The Italian wine industry remains at a standstill as it waits for the government to approve a key decree on the fiscal regulation of dealcoholized wines. The Unione Italiana Vini (UIV), which represents Italian wine producers, has called on the Ministries of Agriculture and Economy to urgently adopt the interministerial decree that would allow domestic production of these wines. The decree, which is meant to implement fiscal rules for dealcoholized wines, has been stalled at the State General Accounting Office for more than two months.

Despite significant investments by Italian wineries in equipment and training to produce dealcoholized wines, current regulations still prohibit their production in Italy. This situation puts Italian producers at a disadvantage compared to their European competitors, who have benefited from European Union regulations since December 2021. Paolo Castelletti, secretary general of UIV, said that Italian companies are ready and have already invested in infrastructure and market positioning but are unable to operate due to the lack of regulatory approval. He emphasized that other European producers have had a four-year head start, and called on the government to approve the fiscal decree without further delay.

The global market for no and low alcohol (NoLo) wines is one of the few segments showing growth in an otherwise challenging environment for wine sales worldwide. According to UIV’s observatory, the NoLo category is currently valued at $2.4 billion globally and is expected to reach $3.3 billion by 2028. The sector is projected to grow at an annual rate of 8% in value and 7% in volume over the next four years.

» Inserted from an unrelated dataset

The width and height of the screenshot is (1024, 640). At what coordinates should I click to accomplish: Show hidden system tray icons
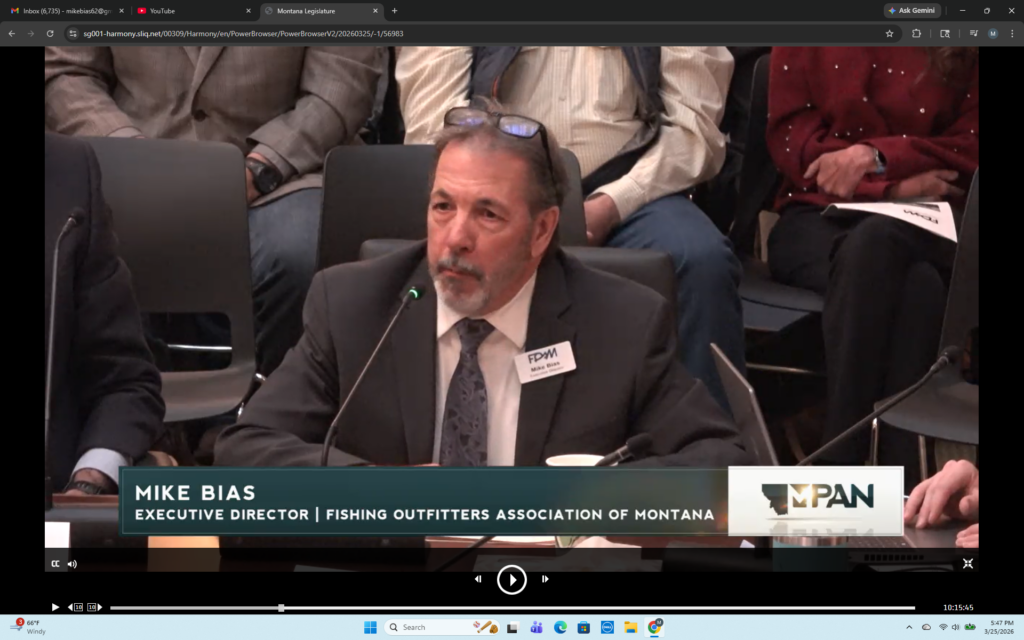coord(909,627)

Retail data from NielsenIQ analyzed by UIV shows strong growth for alcohol-free wines in major markets such as the United States, United Kingdom, and Germany. In the first nine months of this year, sales volumes in Germany increased by 46%, with alcohol-free wines accounting for 5% of the total NoLo market there. In the UK, volumes rose by 20%, representing 23% of the NoLo category, while in the US, sales grew by 18%, making up 17% of low-alcohol wine sales.

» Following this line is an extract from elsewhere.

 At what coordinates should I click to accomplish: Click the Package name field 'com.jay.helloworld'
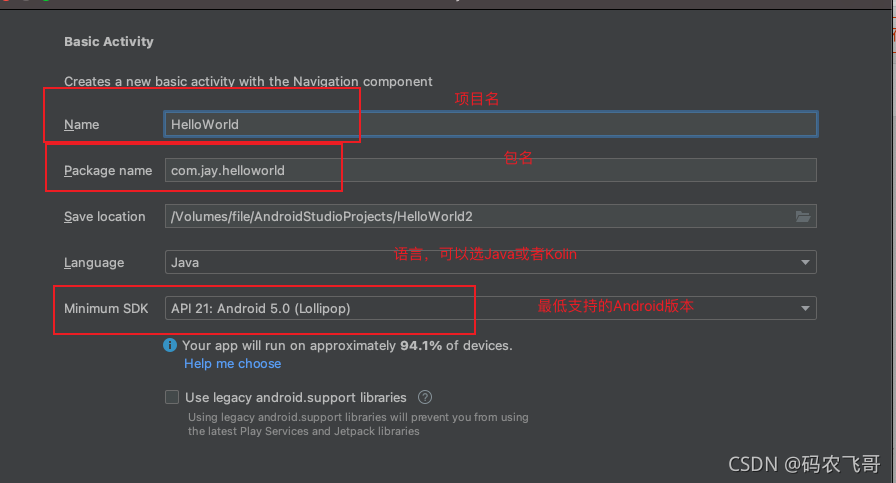490,171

Italian alcohol-free wines, which are currently produced abroad due to domestic restrictions, have performed well in export markets. In the UK, Italian products saw a 6% increase in volume and a 10% rise in value. In the US, volumes grew by 17% and value by 24%. Italy holds a 6% share of total zero-alcohol wine sales in the US, 11% in Germany, and 24% in the UK.

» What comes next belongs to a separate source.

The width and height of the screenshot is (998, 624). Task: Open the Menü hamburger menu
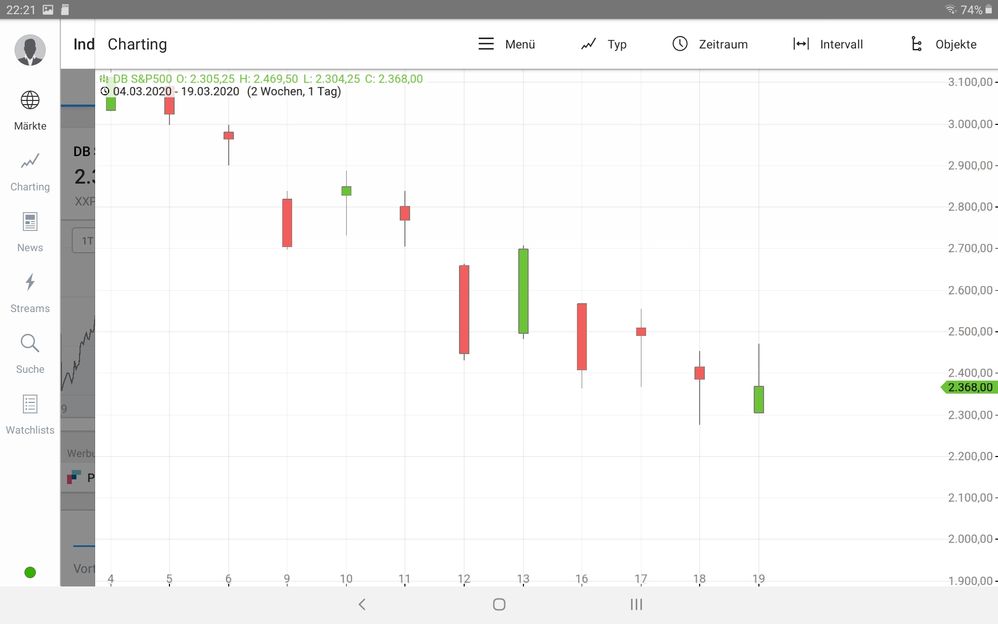(487, 43)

The delay in approving the fiscal decree has left many Italian wineries unable to capitalize on this growing market segment. As the end of 2025 approaches, industry leaders are pressing for action so that Italian producers can compete on equal terms with their European counterparts and participate fully in a sector that continues to expand internationally. The UIV’s latest letter urges government officials to resolve the issue quickly so that Italy does not fall further behind in this emerging area of wine production.